Times Square Vehicle’s Owner ‘Not a Suspect’

NEWS
Times Square Vehicle’s Owner ‘Not a Suspect’

Monday, May 3, 2010

A law enforcement official says the registered owner of an SUV used in a botched bombing in Times Square told investigators he sold it for cash three weeks ago.

The official tells The Associated Press that the Connecticut owner questioned on Sunday about what happened to the SUV says he sold the 1993 Nissan Pathfinder to a stranger.

The official spoke on condition of anonymity to the AP on Monday because the investigation is at a sensitive stage.

Investigators interviewed the last owner on record of the vehicle in a probe of a failed bombing that cleared several streets around Times Square of thousands of tourists on a busy Saturday night.
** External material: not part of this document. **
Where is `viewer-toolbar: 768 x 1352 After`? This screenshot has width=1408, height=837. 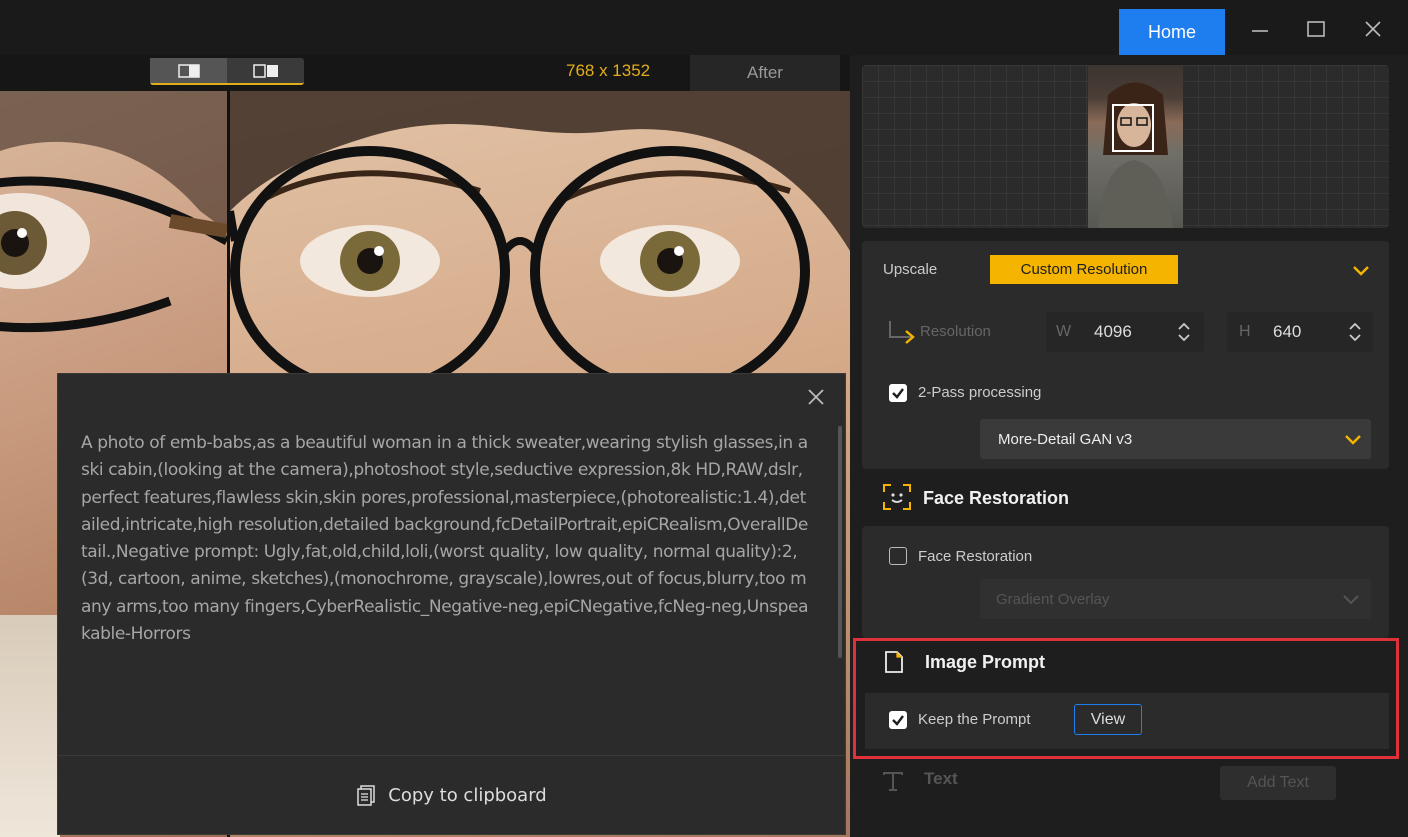 viewer-toolbar: 768 x 1352 After is located at coordinates (425, 73).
Officials say the owner, whose name has not been released, is not considered a suspect.

Police said the crude petrol-and-propane bomb discovered on Saturday at Times Square could have produced ‘a significant fireball’ and sprayed shrapnel and metal parts with enough force to kill pedestrians and knock out windows. The SUV was parked on one of America’s busiest streets, lined with Broadway theatres and restaurants and full of people out on a Saturday night.
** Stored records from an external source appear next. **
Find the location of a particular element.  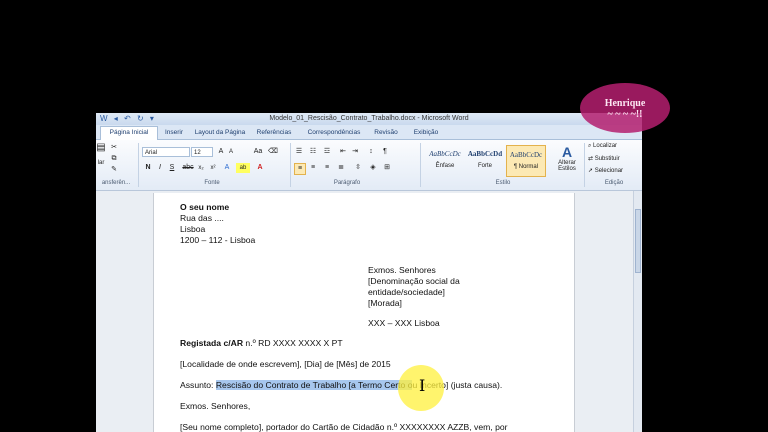

select-label: Selecionar is located at coordinates (609, 171).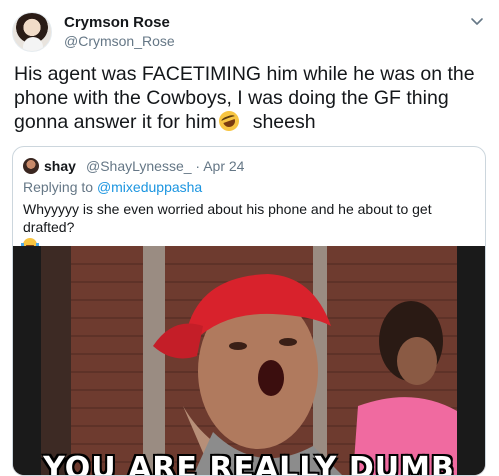 The image size is (499, 476). I want to click on author-avatar, so click(32, 32).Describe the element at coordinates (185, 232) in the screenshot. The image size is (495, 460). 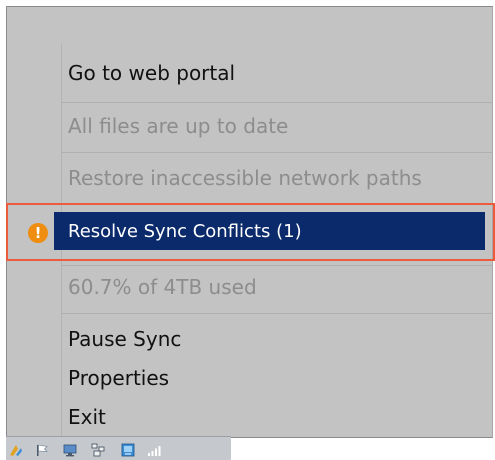
I see `resolve-sync-conflicts-label: Resolve Sync Conflicts (1)` at that location.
The area bounced back quickly and had returned to its normal bustle on a rainy Monday morning.

Police released a photograph of the SUV as it crossed an intersection at 6.28pm EDT. A handbag vendor pointed out the SUV to an officer about two minutes later.
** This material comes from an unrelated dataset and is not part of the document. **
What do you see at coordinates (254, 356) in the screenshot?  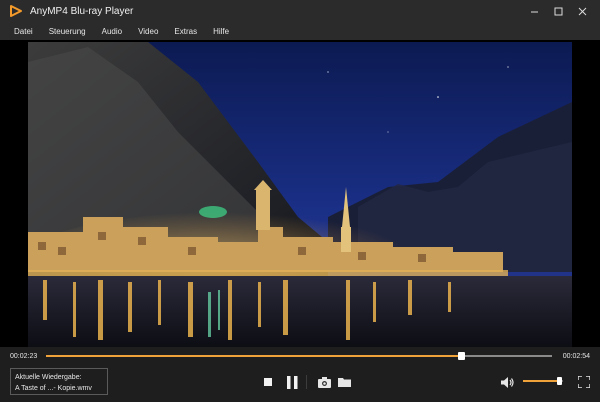 I see `progress-fill` at bounding box center [254, 356].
President Barack Obama on Monday telephoned the vendor, Duane Jackson, 58, of Buchanan, New York, to commend him for alerting authorities to the smoking SUV. The White House said Obama thanked Jackson for his vigilance and for acting quickly to prevent serious trouble.

On Sunday, Bloomberg took NYPD officer Wayne Rhatigan of the mounted police force out for a steak dinner a few blocks from the bombing attempt. Rhatigan had quickly moved tourists out of the way when he was told of the smoking SUV.

Paul Browne, the NYPD’s deputy commissioner for public information, said officials were still looking for the driver.

The vehicle identification number on the 1993 dark-coloured Nissan Pathfinder had been removed from the dashboard, but it was stamped on the engine and axle. Its licence plates came from a car found in a Connecticut repair shop.

Investigators were also looking on Monday to speak with a man in his 40s videotaped shedding his shirt near the sport utility vehicle where the bomb was found.

The surveillance video, made public late on Sunday, shows an unidentified white man apparently in his 40s slipping down Shubert Alley and taking off his shirt, revealing another underneath. In the same clip, he looks back in the direction of the smoking vehicle and furtively puts the first shirt in a bag.

Attorney General Eric Holder said on Monday that investigators have some good leads in addition to the videotape of the man. Holder said in remarks to reporters that it was too early to say whether the incident was of foreign or domestic origin or to designate it as terrorism.

Homeland Security Secretary Janet Napolitano said on NBC’s Today show on Monday that no suspects or theories had been ruled out. ‘Right now, every lead has to be pursued,’ she said.

And investigators had not ruled out a range of possible motives. The Pakistani Taliban appeared to claim responsibility for the car bomb in three videos that surfaced after the weekend scare, monitoring groups said. New York officials said police have no evidence to support the claims.

Peter King, the top Republican on the House Homeland Security Committee, said on Monday on Fox News that there was no intelligence chatter before Saturday, making a foreign connection unlikely.

The SUV was parked near offices of Viacom Inc, which owns Comedy Central. The network recently aired an episode of the animated show South Park that the group Revolution Muslim had complained insulted the Prophet Mohammed by depicting him in a bear costume.

Mayor Michael Bloomberg cautioned that the man on the tape may not become a suspect but urged him to come forward.

‘He may or may not have been involved,’ he said, adding it was a hot day and he might simply have been trying to cool off.